Problem: Write out the lines between the one holding "Open the calendar icon in sidebar" and the one holding "coord(475,917)", inclusive, copying each without any change.
** START OF Materials provided **
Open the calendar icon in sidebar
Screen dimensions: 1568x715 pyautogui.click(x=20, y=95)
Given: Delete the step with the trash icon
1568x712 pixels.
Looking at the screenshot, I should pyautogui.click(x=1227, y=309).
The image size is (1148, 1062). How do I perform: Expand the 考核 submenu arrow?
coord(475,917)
** END OF Materials provided **
** START OF Materials provided **
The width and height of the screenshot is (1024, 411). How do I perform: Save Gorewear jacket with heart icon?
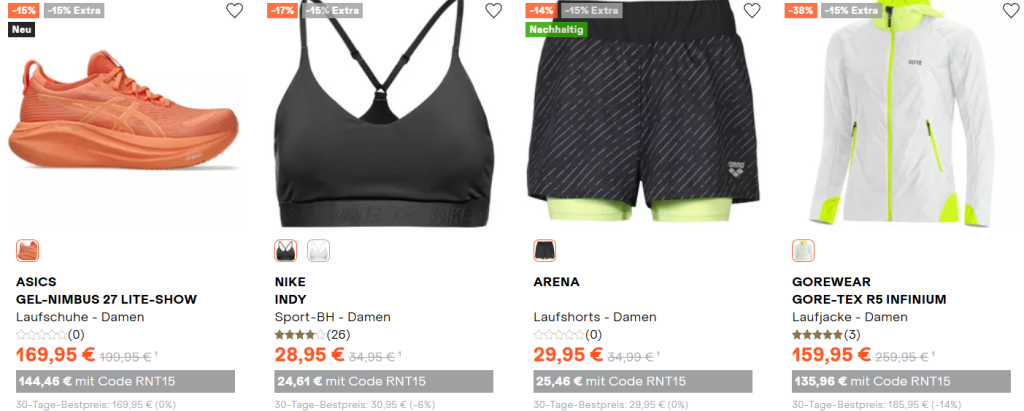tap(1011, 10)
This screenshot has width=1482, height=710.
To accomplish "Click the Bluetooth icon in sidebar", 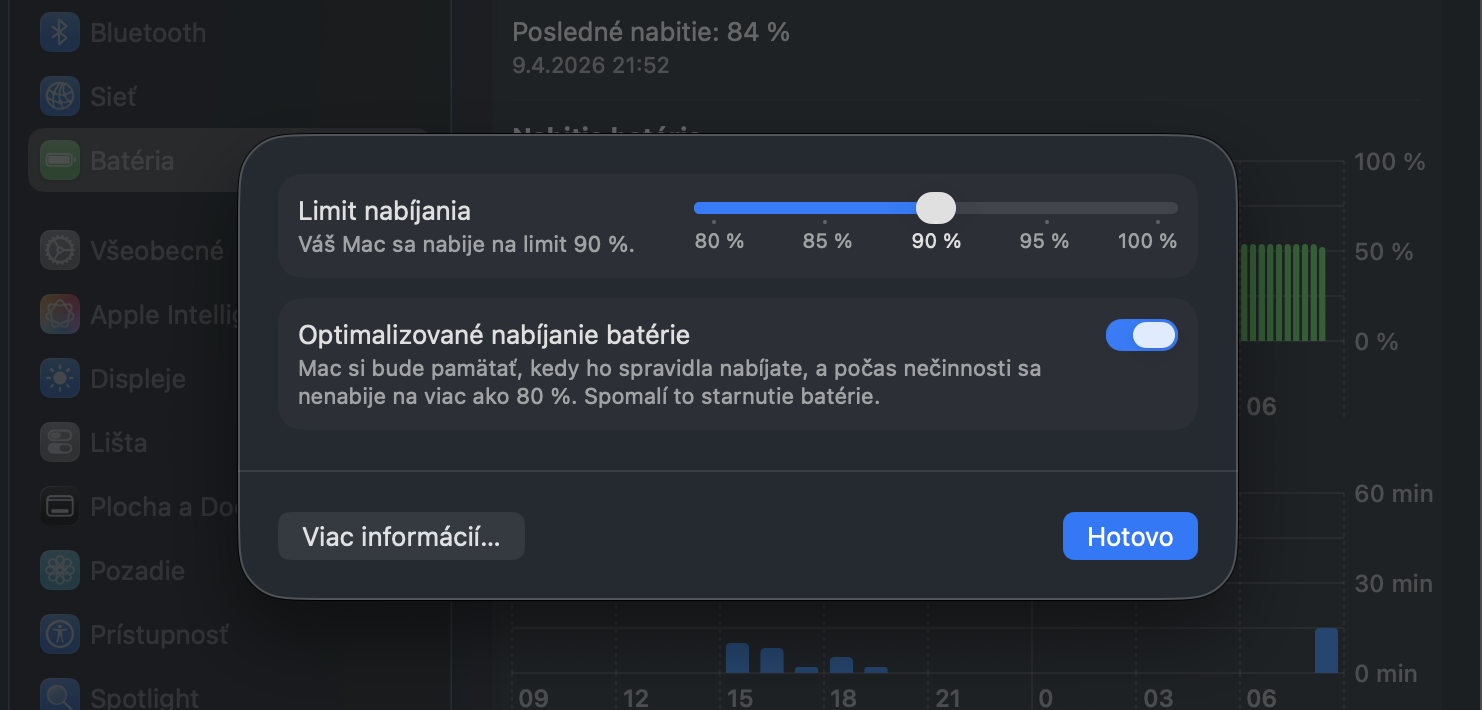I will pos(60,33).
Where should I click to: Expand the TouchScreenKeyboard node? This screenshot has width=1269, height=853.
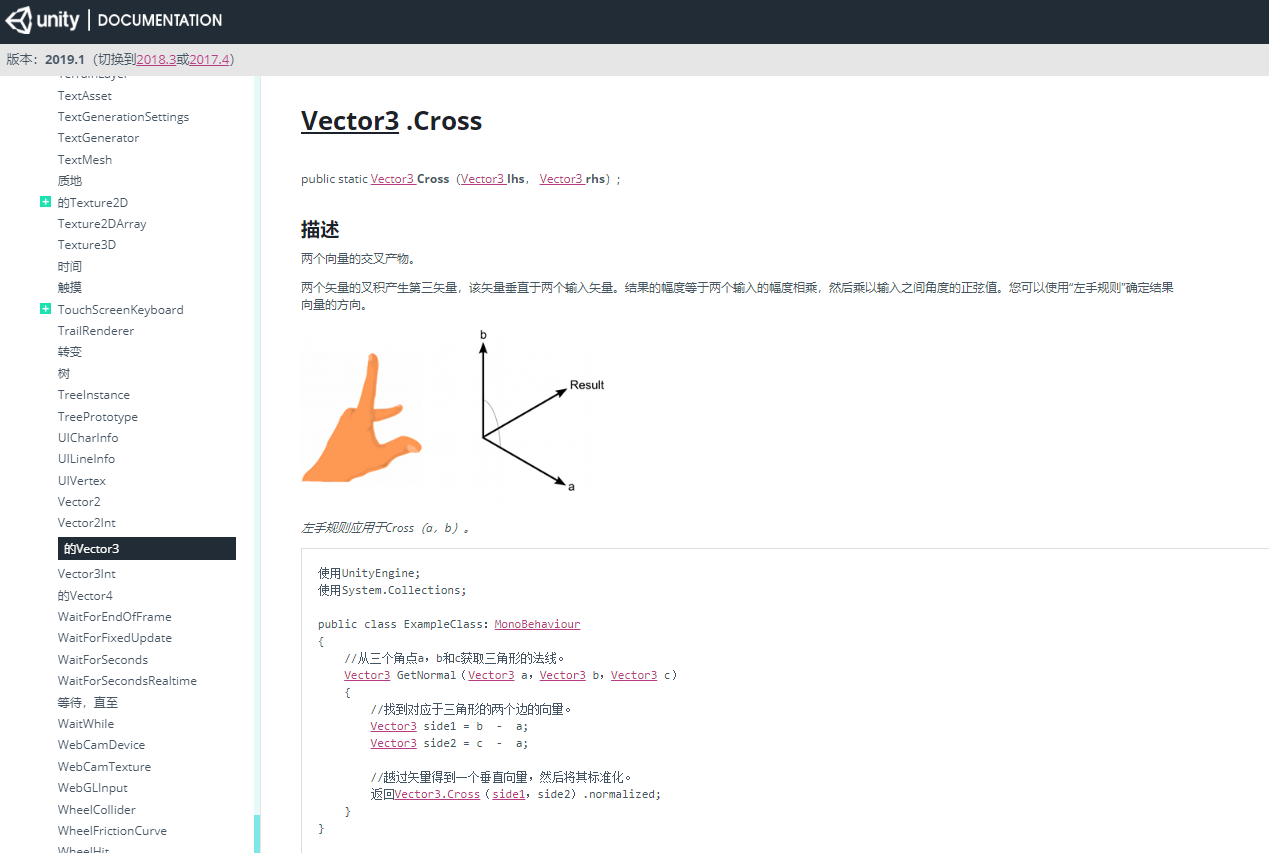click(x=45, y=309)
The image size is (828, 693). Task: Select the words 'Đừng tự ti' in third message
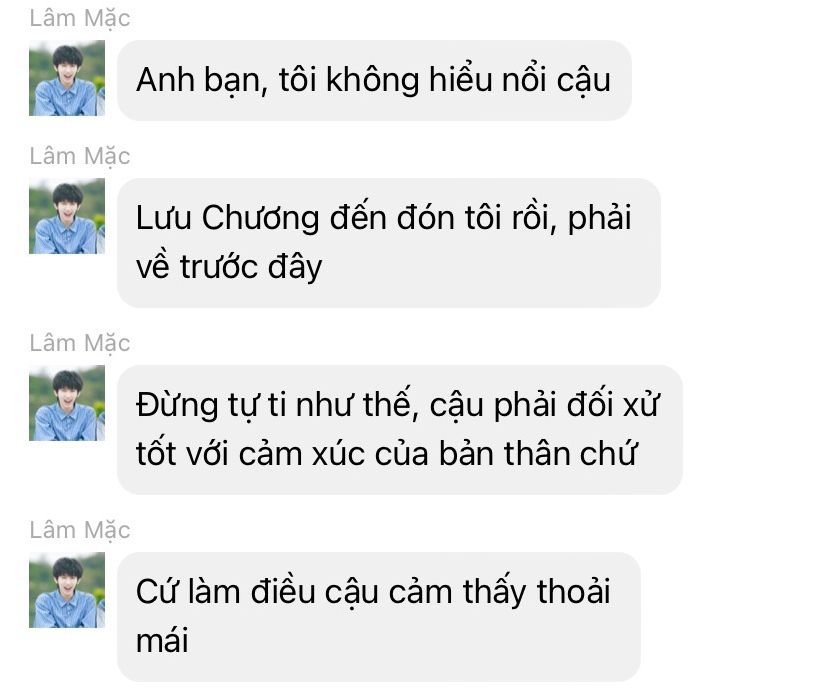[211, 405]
** END OF Materials provided **
Written solution:
Open the calendar icon in sidebar
Screen dimensions: 1568x715 pyautogui.click(x=20, y=95)
Given: Delete the step with the trash icon
1568x712 pixels.
Looking at the screenshot, I should pyautogui.click(x=1227, y=309).
The image size is (1148, 1062). How do I perform: Expand the 考核 submenu arrow?
coord(475,917)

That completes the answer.